• **EXCERPT**
Personal information
- Full name: Pieter Keur
- Date of birth: 20 December 1960 (age 64)
- Place of birth: Zandvoort, Netherlands
- Position: striker

Youth career
- Zandvoortmeeuwen

Senior career*
- Years: Team / Apps / (Gls)
- 1981–1987: HFC Haarlem / 165 / (65)
- 1987–1989: FC Twente / 60 / (33)
- 1989–1991: Feyenoord Rotterdam / 42 / (15)
- 1991–1991: → SVV (loan) / 15 / (4)
- 1991–1993: HFC Haarlem / 54 / (28)
- 1993–1995: SC Heerenveen / 18 / (8)
- 1995–1996: AZ / 38 / (15)
- 1996–1997: HFC Haarlem / 16 / (6)

International career
- Netherlands / 0 / (0)

Managerial career
- 1996–1999: AZ (staff member)

(Saved data entries)

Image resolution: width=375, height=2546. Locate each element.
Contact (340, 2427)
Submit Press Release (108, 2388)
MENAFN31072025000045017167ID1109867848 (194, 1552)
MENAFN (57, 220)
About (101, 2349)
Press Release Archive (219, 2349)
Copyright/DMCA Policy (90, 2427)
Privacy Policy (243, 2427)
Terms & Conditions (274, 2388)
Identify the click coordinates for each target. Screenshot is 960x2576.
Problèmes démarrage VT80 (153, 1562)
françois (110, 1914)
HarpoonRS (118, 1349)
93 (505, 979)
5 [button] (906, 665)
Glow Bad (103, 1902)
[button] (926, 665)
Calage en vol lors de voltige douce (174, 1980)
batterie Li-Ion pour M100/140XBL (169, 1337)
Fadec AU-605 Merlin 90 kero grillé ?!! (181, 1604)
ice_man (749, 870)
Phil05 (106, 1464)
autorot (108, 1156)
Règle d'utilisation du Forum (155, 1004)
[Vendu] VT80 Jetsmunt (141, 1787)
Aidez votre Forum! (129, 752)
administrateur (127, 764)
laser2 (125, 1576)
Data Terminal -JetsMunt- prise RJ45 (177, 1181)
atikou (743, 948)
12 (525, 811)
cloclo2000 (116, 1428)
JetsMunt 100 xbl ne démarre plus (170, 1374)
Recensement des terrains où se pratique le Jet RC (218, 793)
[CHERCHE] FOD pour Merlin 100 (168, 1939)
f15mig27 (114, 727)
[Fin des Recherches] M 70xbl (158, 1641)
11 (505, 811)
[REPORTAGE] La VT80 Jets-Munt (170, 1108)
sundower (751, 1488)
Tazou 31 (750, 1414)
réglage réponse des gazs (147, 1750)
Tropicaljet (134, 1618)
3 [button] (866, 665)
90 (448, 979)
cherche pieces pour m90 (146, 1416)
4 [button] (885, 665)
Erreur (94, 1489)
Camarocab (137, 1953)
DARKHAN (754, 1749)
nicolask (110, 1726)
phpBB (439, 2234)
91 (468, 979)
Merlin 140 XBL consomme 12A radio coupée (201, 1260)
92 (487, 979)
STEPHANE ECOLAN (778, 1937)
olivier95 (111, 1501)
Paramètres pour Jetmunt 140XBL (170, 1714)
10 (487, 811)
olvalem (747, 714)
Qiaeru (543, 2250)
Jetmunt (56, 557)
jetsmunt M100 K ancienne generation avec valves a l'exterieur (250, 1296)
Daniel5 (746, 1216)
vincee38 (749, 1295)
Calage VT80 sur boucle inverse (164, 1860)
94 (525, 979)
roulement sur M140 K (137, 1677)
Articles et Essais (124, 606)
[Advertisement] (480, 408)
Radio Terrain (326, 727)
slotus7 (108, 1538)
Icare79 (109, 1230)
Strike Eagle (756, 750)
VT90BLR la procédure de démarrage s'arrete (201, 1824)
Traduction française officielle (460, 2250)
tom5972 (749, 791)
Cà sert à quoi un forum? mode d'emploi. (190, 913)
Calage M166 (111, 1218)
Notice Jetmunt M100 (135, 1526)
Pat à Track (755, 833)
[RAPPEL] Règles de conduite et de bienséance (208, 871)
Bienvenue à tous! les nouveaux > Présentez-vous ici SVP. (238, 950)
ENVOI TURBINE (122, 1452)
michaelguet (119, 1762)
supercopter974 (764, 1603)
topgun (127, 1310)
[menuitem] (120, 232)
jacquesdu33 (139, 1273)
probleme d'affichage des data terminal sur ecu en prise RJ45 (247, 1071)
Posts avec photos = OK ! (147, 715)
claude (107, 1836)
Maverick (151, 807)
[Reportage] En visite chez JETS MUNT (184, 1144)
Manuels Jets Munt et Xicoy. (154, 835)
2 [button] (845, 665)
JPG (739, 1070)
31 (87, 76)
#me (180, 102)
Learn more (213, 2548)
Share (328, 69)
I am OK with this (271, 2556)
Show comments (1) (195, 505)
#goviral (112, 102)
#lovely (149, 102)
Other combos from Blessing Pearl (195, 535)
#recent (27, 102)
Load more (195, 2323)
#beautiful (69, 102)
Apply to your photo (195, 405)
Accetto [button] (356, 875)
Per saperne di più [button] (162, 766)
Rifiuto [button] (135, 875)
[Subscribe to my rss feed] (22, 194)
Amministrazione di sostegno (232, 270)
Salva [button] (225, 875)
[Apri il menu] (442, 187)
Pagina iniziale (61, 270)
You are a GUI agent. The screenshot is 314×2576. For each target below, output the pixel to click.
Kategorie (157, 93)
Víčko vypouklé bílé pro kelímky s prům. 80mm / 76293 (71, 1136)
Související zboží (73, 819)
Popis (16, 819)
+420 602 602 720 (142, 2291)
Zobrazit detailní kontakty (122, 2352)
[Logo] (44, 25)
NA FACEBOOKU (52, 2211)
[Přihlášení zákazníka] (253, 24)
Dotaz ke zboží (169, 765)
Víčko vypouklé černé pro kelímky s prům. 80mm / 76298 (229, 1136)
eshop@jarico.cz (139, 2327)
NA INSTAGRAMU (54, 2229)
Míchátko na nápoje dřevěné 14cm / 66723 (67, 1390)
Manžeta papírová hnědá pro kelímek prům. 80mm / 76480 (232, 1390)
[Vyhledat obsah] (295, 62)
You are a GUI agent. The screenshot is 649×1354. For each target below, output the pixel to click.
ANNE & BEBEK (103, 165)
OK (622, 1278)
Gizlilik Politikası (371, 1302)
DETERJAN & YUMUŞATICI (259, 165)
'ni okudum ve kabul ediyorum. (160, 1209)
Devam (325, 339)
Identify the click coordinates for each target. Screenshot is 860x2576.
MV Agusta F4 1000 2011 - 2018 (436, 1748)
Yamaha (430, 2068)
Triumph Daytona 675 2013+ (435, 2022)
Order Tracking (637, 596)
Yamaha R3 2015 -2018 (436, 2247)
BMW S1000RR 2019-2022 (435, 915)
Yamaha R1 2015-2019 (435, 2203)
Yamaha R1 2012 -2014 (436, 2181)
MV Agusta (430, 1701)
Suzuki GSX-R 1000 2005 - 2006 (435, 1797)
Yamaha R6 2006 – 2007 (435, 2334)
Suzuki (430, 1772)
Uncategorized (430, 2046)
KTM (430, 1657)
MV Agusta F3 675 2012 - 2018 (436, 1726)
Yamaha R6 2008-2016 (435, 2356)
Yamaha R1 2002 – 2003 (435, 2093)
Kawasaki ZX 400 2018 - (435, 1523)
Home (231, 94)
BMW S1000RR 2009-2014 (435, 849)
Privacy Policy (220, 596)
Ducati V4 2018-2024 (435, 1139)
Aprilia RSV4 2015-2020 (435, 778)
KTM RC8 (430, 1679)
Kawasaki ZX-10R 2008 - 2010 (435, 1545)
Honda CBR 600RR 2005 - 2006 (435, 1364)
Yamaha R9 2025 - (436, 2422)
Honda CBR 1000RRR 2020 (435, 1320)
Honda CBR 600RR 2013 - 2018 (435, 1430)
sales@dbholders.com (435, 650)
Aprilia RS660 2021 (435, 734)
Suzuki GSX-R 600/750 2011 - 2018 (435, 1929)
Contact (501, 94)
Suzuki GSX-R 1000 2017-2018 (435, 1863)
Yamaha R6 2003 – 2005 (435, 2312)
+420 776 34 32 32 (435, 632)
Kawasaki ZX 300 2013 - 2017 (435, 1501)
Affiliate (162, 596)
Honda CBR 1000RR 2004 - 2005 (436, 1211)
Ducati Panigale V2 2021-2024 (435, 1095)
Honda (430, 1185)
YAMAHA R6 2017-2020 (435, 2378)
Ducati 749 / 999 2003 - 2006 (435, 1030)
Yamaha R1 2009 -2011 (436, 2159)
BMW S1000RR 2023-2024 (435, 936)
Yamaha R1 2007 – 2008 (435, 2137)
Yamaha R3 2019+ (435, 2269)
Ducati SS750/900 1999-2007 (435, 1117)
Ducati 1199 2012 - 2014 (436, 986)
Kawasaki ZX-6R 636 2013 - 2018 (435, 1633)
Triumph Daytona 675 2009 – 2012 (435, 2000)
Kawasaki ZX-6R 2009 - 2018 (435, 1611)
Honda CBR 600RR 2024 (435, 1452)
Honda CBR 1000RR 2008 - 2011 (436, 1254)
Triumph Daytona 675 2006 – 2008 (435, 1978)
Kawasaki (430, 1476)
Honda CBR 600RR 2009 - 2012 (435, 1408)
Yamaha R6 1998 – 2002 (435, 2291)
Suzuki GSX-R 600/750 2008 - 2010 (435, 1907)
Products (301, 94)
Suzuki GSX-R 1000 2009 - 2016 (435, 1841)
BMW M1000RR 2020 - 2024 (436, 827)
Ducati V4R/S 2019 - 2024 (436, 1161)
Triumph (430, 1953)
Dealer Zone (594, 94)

• **WHAT TO WORK ON**
• A. For each of the following statements, answer yes or no on whether it agrees with the Pieter Keur profile, and quote the deciding words of the profile: (i) Keur was born in Zandvoort. (ii) Keur scored more goals for FC Twente than for Feyenoord Rotterdam. (iii) Keur played his youth football at HFC Haarlem.
• B. According to the Pieter Keur profile, which club did Keur join on loan?

• **ANSWERS IN ORDER**
• A.
(i) Yes: "Place of birth: Zandvoort, Netherlands"
(ii) Yes: "1987–1989: FC Twente / 60 / (33)" against "1989–1991: Feyenoord Rotterdam / 42 / (15)"
(iii) No: "Youth career" lists only "Zandvoortmeeuwen"

• B. SVV, in 1991.